Were the crabs kept in water only or could they leave the water?
Did you buy more than one?
Was it expensive?
Was it aggressive or disruptive in your aquarium?
Did you ever find out the real name for it?
Did it escape?
Did it become tame?
How long did you have it?
Was it on its own or with other fish etc in the tank?
Thanks very much for your help Neil


----------



## underdog5004 (Feb 26, 2009)

Nature neil said:


> Hello one and all!
> I am carrying out some research into keeping crab in the Aquarium for a post on my site, and i would like to know if anyone has kept any freshwater crabs? and if so how you got on with them?
> Here are a few questions to get you started:
> 
> ...



Here are the answers from the LFS I work at:
1. We know them as mini crabs, they look like little fiddler crabs
2. They need warm water, they eat dead/dying fish, unsure if they eat slow fish
3. They are kept in a water only tank, but they crawl up on top of the powerhead from time to time. We have sealed the top of the tank to prevent escapes.
4. We have about 10 in a 20G tank, with about 400 feeder guppies, they eat all the dead guppies, keep the tank clean.
5. They're about $2.99 here, unsure about other shops.
6. Not very aggressive towards the guppies, but guppies are pretty fast, so it's hard to say.
7. Haven't done any research on them, since I don't find them very interesting. 
8. As mentioned above, they are little escape artists.
9. Tame? Kind of like trying to tame a car or other mechanical device.
10. They die off after a few weeks (after doing some reading, I realise that I'm not keeping them correctly), but I'm sure with proper care, you can get many times that.
11. I've got about 10 crabs in a 20G tank with ~400 feeder guppies.

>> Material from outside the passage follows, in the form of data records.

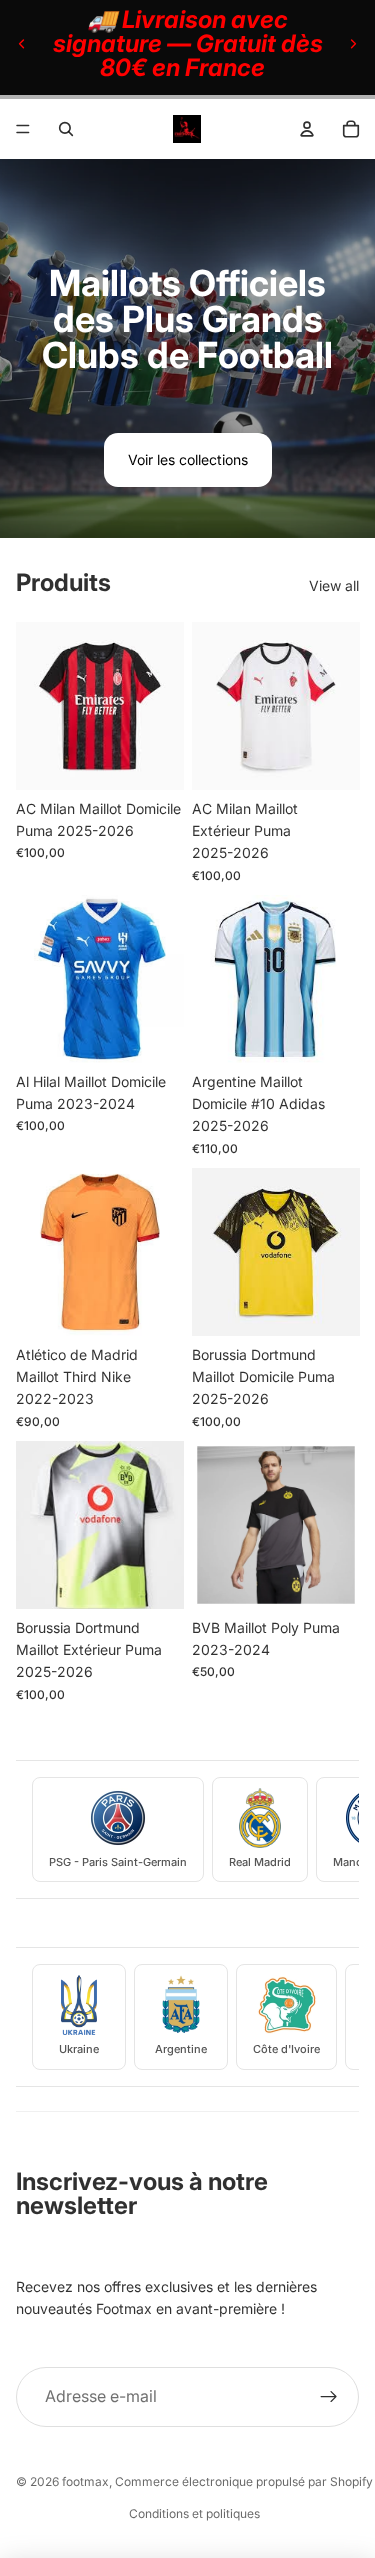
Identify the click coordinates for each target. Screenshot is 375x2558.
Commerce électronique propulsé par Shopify (244, 2481)
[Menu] (23, 129)
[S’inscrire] (329, 2397)
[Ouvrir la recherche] (66, 129)
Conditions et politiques (194, 2513)
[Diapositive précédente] (22, 44)
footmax (85, 2481)
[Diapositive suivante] (353, 44)
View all (334, 585)
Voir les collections (188, 459)
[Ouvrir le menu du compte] (307, 129)
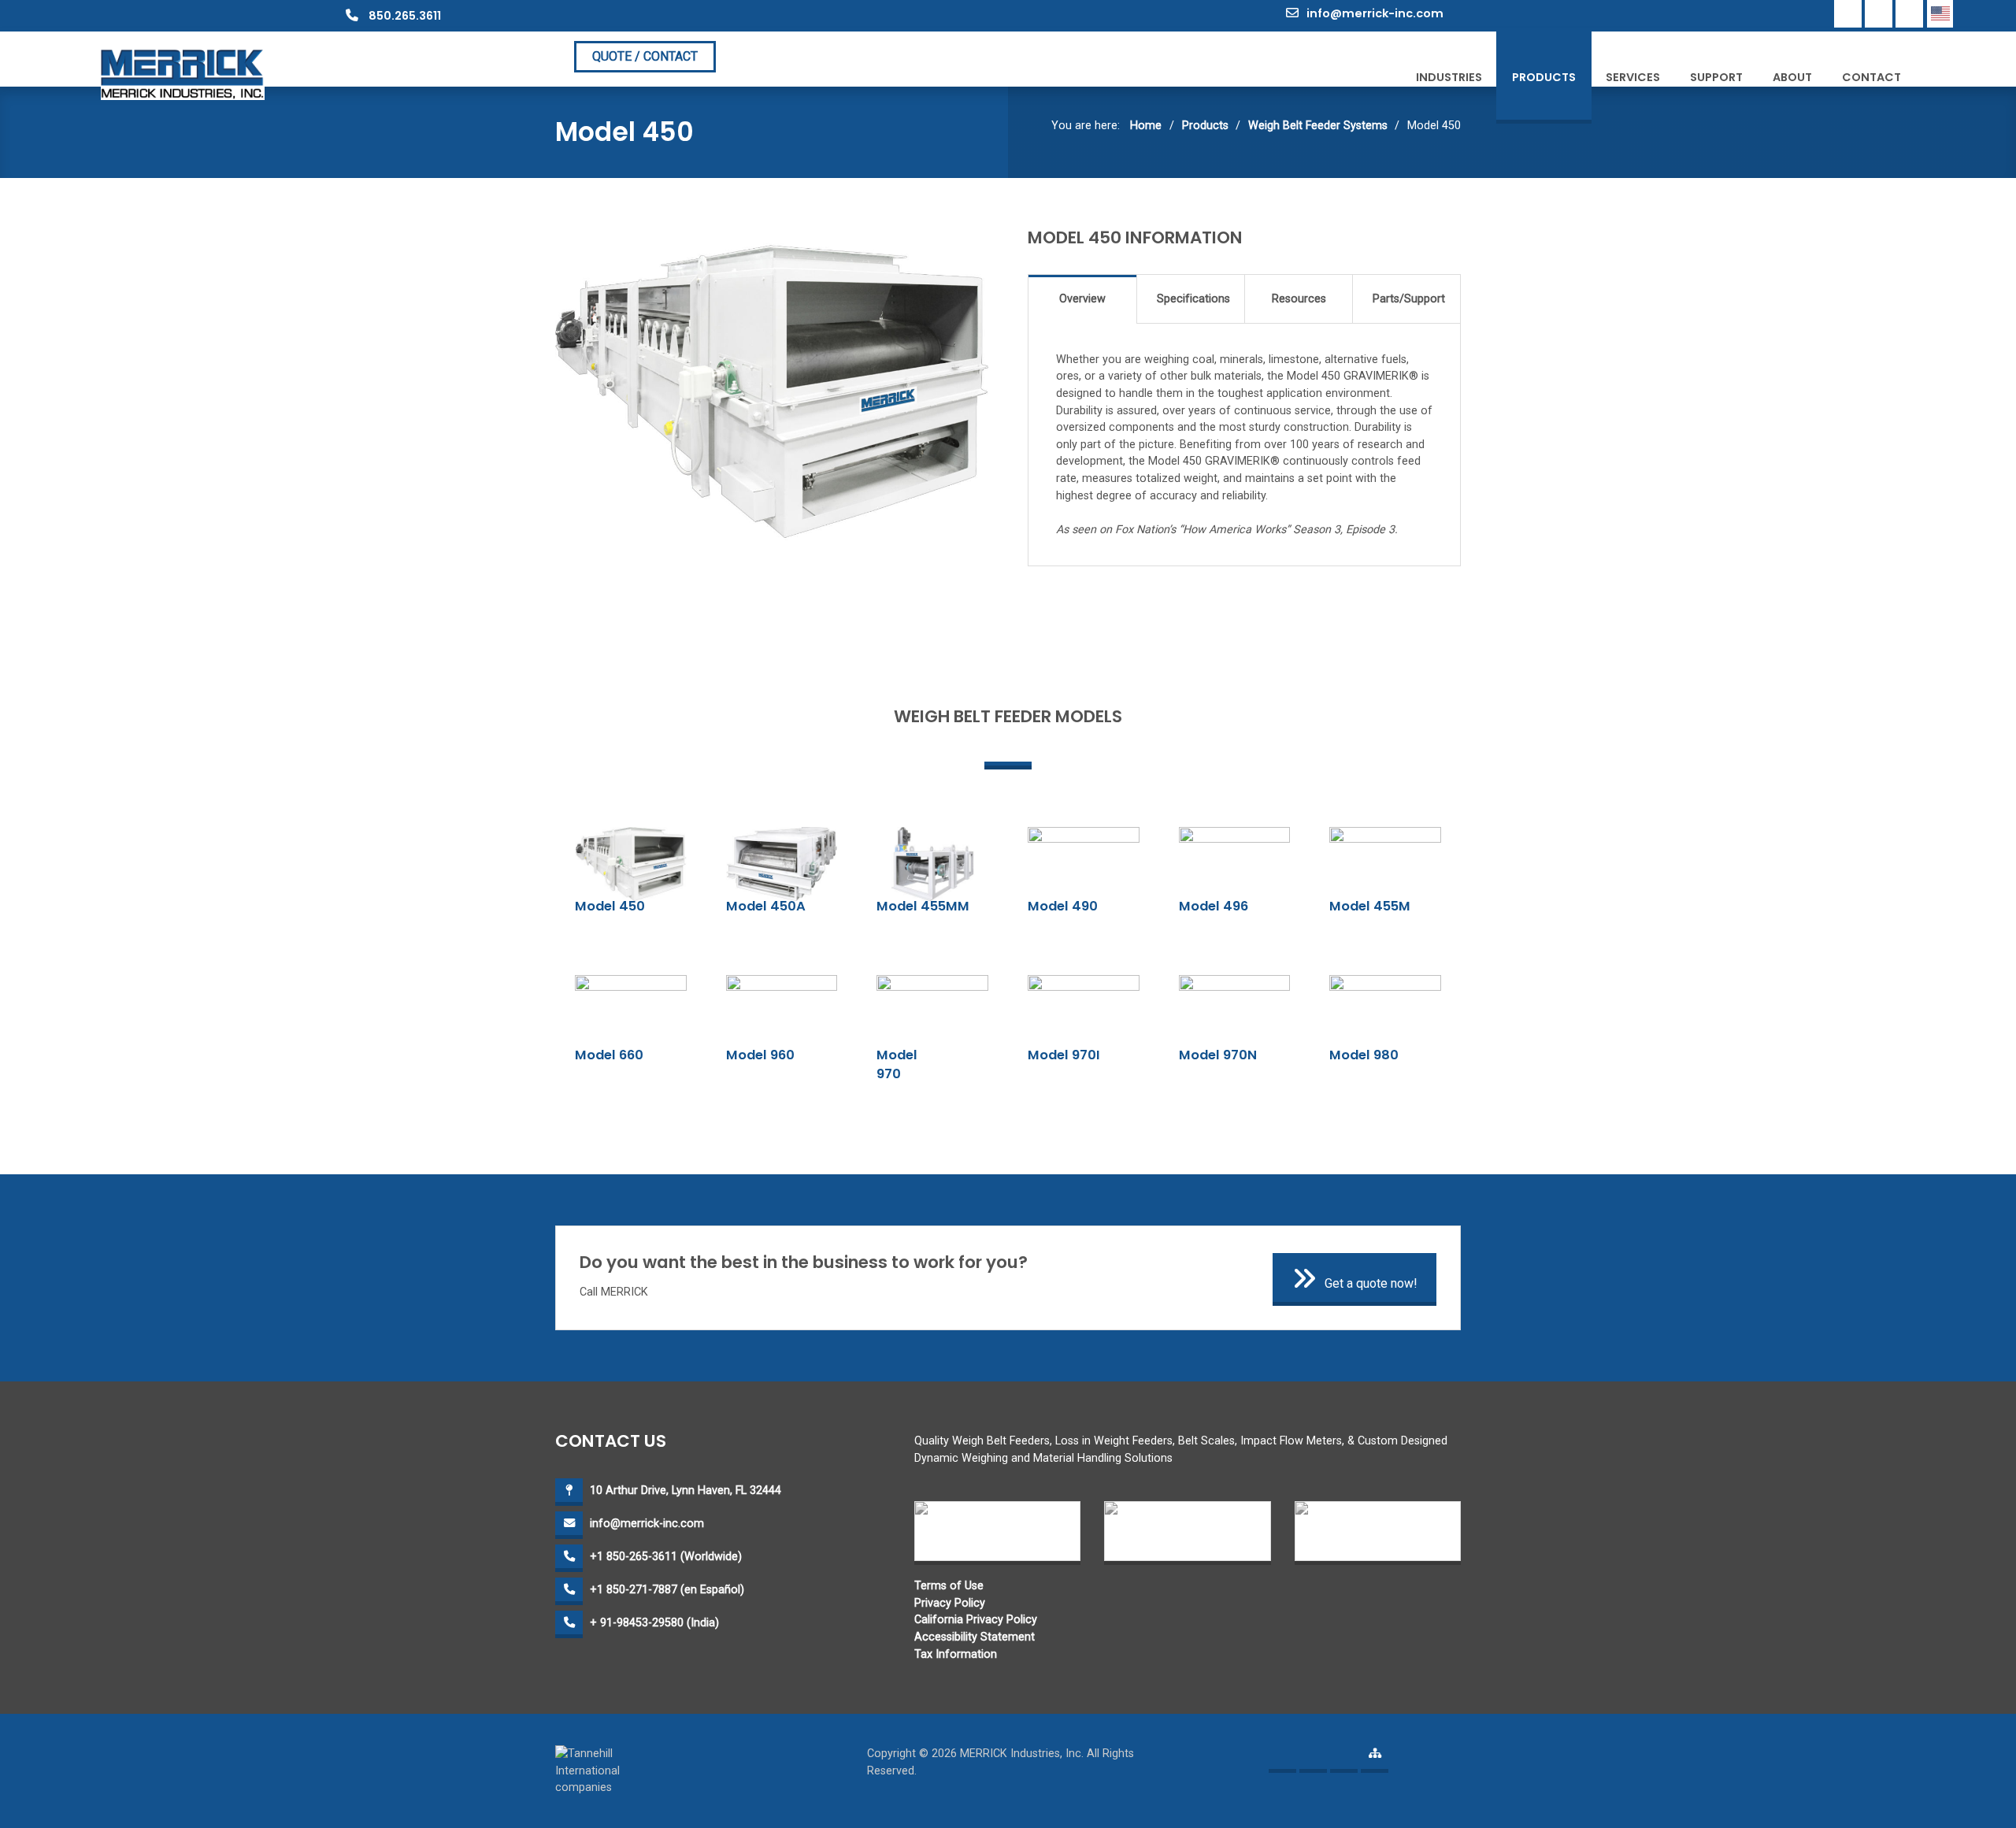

No problem, just glad I could help.

Tropical Crabs for Freshwater Aquariums: Mini Crab
Fiddler crab - Wikipedia, the free encyclopedia

^^ Good links to read for care and more info.


----------



## Nature neil (Jan 15, 2009)

Thanks very much. If you want them to survive a bit longer in the shop reduce the water levels and put a couple of bits of wood coming out if the water in the middle of the tank this will stop them escaping and reduce the mortality rate. Thanks again neil


----------